5.2.  Sidecar File for Image

   For an image file named "sunrise.jpg", the accompanying sidecar
   metadata file would be "sunrise.jpg.meta.xml":

   <metadata>
     <version>1.0</version>
     <origin>ai</origin>
     <author>AI Art Generator</author>
     <creation_timestamp>2025-06-20T19:23:00Z</creation_timestamp>
     <checksum>abc456...</checksum>
     <toolchain>StableDiffusion-v3</toolchain>
     <model_identifier>sd-v3.1</model_identifier>
   </metadata>

5.3.  HTML Meta Tags

   The following example shows HTML meta tag implementation:

   <meta name="X-Content-Origin" content="human">
   <meta name="X-Content-Author" content="John Smith">
   <meta name="X-Content-Timestamp" content="2025-06-22T12:34:00Z">
   <meta name="X-Content-Signature" content="BASE64_SIGNATURE">

5.4.  Audio File with ID3 Tags

   For audio files, the following ID3v2 tags SHOULD be used:

   *  TXXX:Content-Origin = "human"

   *  TXXX:Content-Author = "Podcast Host"

   *  TXXX:Toolchain = (not present for human-generated content)

   *  TXXX:Checksum = "8f3a2b..."

Williams                Expires December 24, 2025               [Page 4]
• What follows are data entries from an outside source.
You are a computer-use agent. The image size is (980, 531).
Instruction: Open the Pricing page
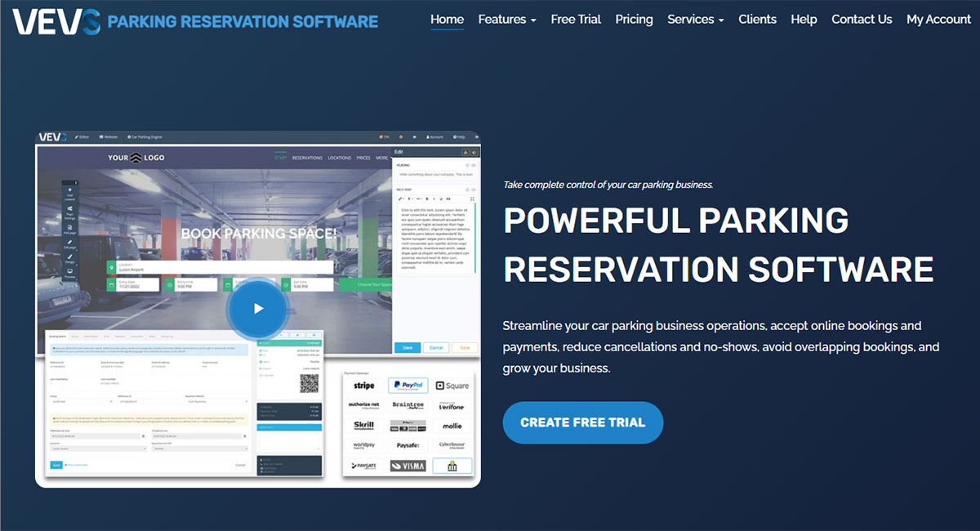[x=634, y=20]
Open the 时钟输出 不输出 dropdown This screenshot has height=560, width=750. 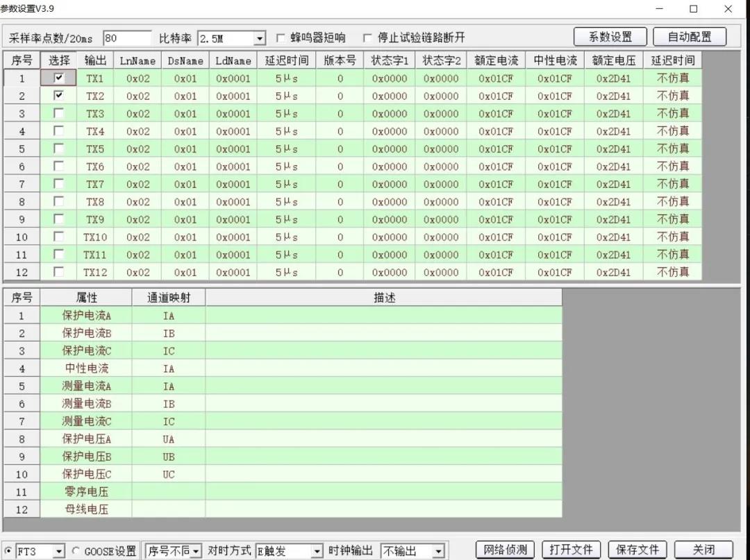[x=438, y=552]
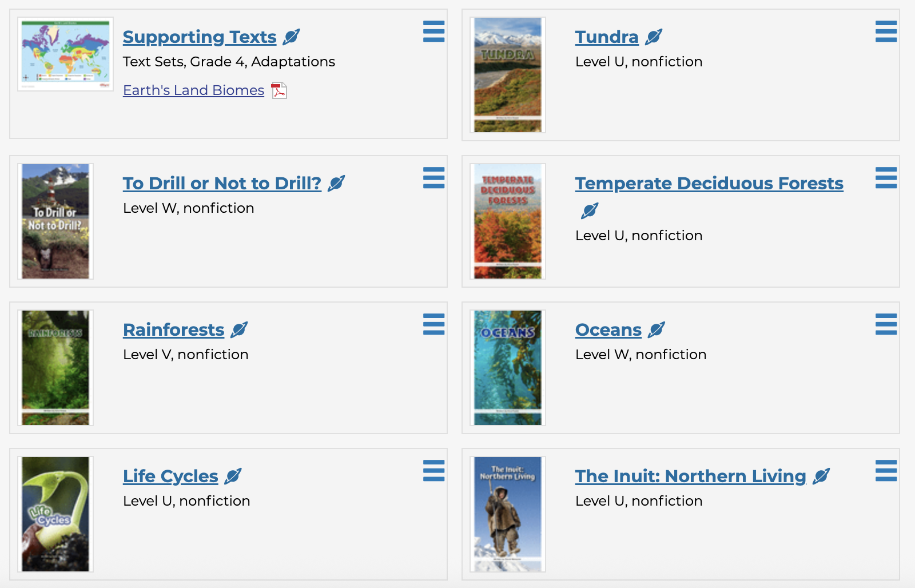Click the PDF icon beside Earth's Land Biomes
The height and width of the screenshot is (588, 915).
point(279,90)
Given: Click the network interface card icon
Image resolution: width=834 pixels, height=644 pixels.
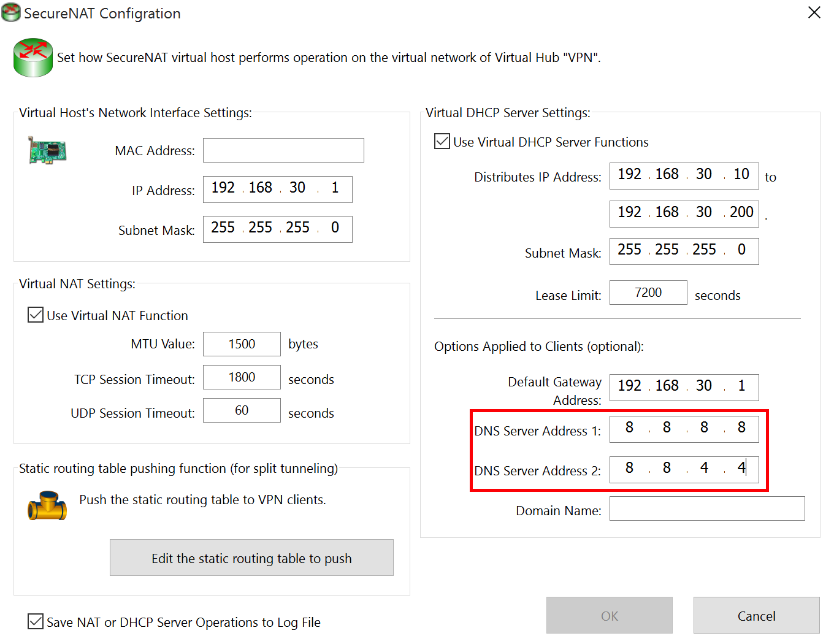Looking at the screenshot, I should [47, 150].
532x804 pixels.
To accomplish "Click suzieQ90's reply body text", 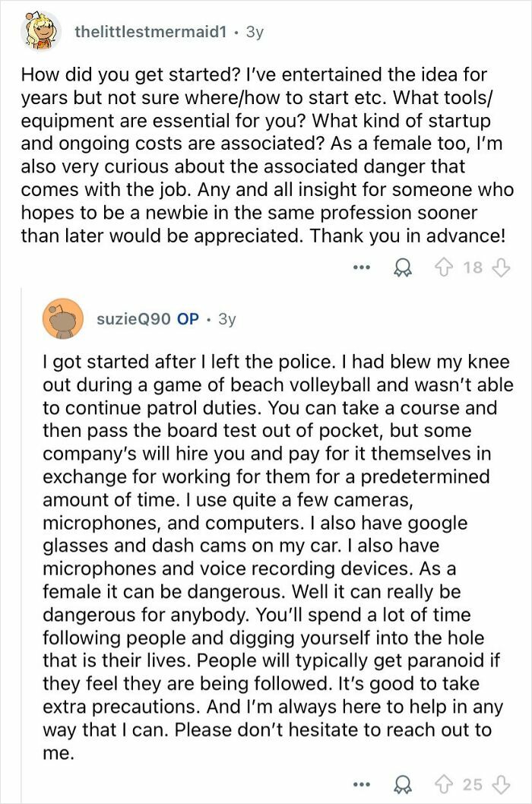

Internet-Draft       AI Content Classification System         June 2025

6.  Trust and Verification

   Verification SHOULD be achieved through the following mechanisms:

   *  Public key infrastructure (PKI) for digital signature validation

   *  Trust registries for known human content sources

   *  Canonical checksums published to public hash registries

   Content consumers SHOULD verify signatures and checksums when
   available to ensure the integrity and authenticity of metadata
   claims.

7.  Application to Machine Learning Pipelines

   Dataset construction pipelines MUST implement the following
   requirements:

   *  Filter and exclude content with origin values of "ai" or "hybrid"
      where HGC-only datasets are mandated

   *  Retain metadata lineage for dataset auditing and transparency

   *  Support backtracking of samples to their original signed content

   *  Maintain logs of all filtering decisions for compliance and
      auditing purposes

8.  Security Considerations

   Several security considerations apply to this specification:

   *  Malicious actors may attempt to falsify metadata.  Digital
      signatures, cryptographic checksums, and origin auditing are
      necessary to prevent tampering.

   *  Repositories SHOULD maintain audit logs of metadata ingestion and
      content origin verification.

   *  The integrity of the metadata itself must be protected through
      cryptographic means where authenticity is critical.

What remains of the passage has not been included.